They live on the fringes of the state, literally, but Gujarat’s tribal population has been at the state’s political centre since Congress president Sonia Gandhi’s massive rally at Devgadh Baria in Dahod in January this year.
Seeing Sonia’s success, the BJP government responded with a
Rs 15,000-cr Van Bandhu package in April 2007 to woo the Scheduled Tribe (ST) voters. And now Chief Minister Narendra Modi has launched a Rath Yatra through Panchmahals and Dahod. The road show, as it’s called, rolled out on December 5 following internal BJP reports that the party was faring poorly in these tribal districts.
Though a traditional Congress bastion—having been an integral part of the KHAM (Kshatriya, Harijan, Adivasi, and Muslim) combination—the Hindutva wave in 2002 won over the tribals for the BJP. Of the 26 reserved ST seats in the state that run along its eastern border with Maharashtra, Madhya Pradesh and Rajasthan, the BJP cornered 14 in 2002. In 1998, they had got only eight.
The imprint of Godhra on the result was clear: the BJP increased its vote share from 34.01 per cent in 1998 to 53.97 per cent in the tribal seats that come under riot-affected central Gujarat region. The Congress registered a fall from 51.38 in 1998 to 34.86 in 2002.

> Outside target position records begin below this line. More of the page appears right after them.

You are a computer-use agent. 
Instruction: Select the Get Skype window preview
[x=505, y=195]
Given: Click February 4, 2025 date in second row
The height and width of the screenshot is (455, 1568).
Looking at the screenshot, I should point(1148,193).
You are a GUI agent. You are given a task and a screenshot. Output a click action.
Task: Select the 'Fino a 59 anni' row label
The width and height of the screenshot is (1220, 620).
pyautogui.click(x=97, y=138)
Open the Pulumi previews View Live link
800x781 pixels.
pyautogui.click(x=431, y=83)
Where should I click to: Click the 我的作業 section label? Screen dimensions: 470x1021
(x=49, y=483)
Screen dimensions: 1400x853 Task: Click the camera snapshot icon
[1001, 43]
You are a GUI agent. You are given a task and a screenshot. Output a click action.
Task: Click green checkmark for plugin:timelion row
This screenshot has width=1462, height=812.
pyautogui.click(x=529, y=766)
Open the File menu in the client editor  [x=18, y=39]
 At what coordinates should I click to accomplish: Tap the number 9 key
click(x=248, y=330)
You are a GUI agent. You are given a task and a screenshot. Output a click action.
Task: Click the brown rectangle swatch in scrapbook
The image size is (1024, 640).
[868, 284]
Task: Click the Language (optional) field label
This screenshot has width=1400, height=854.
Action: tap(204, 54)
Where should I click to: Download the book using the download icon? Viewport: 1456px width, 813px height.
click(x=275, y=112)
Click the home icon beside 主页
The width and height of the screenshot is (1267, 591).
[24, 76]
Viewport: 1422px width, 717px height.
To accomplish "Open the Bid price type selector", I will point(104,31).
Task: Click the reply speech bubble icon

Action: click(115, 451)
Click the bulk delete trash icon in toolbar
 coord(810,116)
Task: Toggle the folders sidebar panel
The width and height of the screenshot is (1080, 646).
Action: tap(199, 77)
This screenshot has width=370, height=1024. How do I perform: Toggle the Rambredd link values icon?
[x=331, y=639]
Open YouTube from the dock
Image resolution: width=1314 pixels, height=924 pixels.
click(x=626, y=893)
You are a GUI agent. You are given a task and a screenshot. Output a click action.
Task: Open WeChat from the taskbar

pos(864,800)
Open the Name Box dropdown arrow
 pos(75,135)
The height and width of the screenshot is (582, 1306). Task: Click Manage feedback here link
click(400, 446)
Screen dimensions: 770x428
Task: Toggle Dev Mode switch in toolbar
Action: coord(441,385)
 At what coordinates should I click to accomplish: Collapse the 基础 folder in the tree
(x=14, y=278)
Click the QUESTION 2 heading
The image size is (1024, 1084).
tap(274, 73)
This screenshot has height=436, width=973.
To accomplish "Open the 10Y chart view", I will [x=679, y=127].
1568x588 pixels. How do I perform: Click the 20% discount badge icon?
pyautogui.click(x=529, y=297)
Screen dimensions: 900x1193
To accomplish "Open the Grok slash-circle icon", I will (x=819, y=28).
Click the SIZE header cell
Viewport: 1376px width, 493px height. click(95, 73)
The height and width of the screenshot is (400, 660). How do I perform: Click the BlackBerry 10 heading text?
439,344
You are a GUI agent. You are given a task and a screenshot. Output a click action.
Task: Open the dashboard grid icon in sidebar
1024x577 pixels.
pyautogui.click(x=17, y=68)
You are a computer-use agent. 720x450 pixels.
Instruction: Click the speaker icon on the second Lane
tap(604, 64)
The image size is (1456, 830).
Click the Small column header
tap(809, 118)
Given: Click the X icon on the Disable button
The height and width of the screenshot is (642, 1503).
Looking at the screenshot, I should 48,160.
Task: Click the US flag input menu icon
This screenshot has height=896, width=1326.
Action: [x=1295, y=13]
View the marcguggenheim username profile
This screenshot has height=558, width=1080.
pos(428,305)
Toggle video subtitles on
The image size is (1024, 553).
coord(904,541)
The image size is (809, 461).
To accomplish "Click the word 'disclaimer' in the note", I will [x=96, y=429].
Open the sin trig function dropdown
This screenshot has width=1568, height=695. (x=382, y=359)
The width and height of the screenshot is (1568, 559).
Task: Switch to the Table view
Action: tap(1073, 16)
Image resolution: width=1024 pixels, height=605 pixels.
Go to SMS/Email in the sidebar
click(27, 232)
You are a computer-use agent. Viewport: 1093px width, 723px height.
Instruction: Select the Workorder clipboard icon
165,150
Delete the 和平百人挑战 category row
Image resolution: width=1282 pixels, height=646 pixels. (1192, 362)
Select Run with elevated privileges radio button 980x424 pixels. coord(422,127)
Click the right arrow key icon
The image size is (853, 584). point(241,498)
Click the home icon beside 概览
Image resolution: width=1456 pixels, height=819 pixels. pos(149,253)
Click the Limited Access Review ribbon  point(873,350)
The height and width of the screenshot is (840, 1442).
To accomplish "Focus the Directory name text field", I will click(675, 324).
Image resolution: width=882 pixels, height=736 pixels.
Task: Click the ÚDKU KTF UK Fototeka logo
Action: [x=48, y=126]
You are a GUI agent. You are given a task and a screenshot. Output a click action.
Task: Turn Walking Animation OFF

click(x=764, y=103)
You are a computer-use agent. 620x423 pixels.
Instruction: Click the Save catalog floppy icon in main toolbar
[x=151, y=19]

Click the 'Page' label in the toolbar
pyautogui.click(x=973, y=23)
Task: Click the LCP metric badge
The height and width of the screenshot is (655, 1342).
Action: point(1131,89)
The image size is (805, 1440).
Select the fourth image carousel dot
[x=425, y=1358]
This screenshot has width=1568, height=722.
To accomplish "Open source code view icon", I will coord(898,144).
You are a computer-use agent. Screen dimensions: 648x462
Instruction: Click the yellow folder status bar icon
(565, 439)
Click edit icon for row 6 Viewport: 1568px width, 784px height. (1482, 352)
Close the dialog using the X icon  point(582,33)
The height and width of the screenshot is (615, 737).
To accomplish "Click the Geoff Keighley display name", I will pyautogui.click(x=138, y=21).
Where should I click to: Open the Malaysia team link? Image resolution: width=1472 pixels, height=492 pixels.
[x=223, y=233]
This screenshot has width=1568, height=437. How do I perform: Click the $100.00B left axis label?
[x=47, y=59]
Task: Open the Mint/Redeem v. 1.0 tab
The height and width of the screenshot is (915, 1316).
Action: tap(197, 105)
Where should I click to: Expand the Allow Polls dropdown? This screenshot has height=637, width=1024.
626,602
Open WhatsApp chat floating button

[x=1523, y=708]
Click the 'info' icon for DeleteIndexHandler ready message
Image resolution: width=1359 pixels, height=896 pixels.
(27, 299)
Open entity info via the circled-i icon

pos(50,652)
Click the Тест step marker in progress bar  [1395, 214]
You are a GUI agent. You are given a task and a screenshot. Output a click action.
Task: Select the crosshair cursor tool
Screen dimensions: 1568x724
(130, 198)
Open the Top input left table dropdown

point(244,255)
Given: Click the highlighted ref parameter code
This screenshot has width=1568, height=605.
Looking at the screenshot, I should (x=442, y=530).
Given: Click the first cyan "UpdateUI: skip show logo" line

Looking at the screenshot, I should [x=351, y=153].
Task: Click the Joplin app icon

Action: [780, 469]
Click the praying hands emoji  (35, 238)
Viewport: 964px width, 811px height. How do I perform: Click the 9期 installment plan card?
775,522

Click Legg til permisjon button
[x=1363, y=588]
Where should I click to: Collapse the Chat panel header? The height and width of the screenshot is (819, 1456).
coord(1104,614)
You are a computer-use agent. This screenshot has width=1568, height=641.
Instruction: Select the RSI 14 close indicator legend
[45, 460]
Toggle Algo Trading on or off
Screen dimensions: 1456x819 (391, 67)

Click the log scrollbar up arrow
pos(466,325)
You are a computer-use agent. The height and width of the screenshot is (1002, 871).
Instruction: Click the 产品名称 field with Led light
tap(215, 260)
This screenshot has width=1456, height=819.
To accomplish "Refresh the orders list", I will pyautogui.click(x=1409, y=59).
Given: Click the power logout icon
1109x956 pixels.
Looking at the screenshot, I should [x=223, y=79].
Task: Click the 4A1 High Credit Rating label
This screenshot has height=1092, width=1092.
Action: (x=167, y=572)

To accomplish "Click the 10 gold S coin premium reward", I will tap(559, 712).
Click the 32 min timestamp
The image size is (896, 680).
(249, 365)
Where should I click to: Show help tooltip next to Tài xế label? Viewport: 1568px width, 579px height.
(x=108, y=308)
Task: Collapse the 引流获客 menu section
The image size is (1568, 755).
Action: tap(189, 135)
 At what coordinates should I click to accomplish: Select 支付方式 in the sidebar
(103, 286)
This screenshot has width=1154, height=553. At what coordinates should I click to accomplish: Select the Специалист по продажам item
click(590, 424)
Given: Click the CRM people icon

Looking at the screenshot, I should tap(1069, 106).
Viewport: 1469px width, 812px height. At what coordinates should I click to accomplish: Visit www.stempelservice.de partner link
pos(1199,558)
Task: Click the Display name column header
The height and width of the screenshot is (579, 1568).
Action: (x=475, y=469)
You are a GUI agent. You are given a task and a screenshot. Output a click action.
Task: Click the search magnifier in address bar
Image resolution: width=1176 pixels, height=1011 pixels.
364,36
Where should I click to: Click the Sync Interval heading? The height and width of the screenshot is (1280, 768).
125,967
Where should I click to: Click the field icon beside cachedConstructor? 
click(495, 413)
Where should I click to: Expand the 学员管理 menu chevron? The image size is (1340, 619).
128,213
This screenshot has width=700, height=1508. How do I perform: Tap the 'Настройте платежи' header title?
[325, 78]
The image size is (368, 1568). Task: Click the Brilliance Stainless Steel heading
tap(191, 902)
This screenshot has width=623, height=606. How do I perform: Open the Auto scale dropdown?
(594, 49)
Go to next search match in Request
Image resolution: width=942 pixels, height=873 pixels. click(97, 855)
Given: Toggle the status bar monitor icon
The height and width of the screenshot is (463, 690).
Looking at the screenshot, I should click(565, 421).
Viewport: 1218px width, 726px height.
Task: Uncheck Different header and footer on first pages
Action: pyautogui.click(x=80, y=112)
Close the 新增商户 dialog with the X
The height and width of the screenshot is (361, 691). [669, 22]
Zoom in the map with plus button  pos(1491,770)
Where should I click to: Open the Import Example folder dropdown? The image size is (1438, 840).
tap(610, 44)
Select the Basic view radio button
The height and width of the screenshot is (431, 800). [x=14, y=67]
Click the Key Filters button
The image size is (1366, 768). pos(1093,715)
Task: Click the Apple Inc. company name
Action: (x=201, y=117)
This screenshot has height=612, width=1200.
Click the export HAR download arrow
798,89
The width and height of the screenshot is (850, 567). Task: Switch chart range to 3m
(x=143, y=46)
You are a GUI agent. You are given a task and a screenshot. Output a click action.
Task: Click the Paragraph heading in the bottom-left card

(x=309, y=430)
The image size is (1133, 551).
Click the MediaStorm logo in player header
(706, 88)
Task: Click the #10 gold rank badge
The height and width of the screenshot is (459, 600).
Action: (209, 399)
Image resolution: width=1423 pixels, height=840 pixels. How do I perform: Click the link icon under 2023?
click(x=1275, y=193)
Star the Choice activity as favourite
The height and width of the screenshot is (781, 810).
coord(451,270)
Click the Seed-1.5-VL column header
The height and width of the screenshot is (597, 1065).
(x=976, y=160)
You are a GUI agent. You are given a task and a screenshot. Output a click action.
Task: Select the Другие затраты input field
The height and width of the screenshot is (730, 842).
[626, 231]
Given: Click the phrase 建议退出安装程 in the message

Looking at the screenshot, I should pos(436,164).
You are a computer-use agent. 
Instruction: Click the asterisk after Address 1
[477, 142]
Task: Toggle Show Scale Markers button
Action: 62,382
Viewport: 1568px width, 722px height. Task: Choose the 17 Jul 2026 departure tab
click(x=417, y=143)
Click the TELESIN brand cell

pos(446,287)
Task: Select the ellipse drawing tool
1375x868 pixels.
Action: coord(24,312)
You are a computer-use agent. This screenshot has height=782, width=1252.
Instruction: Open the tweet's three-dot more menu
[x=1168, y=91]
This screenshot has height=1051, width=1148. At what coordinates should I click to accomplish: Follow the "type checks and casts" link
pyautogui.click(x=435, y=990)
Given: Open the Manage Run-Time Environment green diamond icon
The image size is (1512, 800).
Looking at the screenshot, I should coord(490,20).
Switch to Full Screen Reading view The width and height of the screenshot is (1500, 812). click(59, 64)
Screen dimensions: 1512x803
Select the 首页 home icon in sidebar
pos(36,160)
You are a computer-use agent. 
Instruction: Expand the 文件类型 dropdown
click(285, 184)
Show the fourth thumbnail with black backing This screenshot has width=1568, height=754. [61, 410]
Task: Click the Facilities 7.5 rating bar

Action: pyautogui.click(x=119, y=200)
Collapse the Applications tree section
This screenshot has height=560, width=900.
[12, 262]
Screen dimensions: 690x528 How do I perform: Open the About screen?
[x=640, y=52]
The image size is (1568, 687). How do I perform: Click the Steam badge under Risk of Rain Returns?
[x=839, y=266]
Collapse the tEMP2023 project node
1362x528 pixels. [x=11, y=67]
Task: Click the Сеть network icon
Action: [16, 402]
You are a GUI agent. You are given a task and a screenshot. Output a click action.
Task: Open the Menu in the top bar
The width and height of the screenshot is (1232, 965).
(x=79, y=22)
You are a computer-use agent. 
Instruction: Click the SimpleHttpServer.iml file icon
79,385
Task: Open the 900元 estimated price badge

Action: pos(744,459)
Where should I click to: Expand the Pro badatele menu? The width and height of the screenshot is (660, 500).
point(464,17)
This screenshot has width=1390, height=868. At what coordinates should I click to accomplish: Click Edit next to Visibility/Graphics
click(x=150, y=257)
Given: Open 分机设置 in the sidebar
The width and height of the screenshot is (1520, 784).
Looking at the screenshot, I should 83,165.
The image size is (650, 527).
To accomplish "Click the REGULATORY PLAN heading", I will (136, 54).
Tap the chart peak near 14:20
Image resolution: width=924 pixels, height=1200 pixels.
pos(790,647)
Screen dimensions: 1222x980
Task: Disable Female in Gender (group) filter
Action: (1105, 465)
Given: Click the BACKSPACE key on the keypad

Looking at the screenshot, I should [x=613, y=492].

It remains to be seen how the parties fare in an election minus the emotionally charged environment. The Congress is confident that its traditional support base will be back with it. The party shows the reversal in 2004 as proof of tribals returning to its fold. Of the eight Lok Sabha seats that have sizeable tribal votes, five came to the Congress: Valsad, Mandvi, Chotaudepur, Sabarkantha and Banaskantha.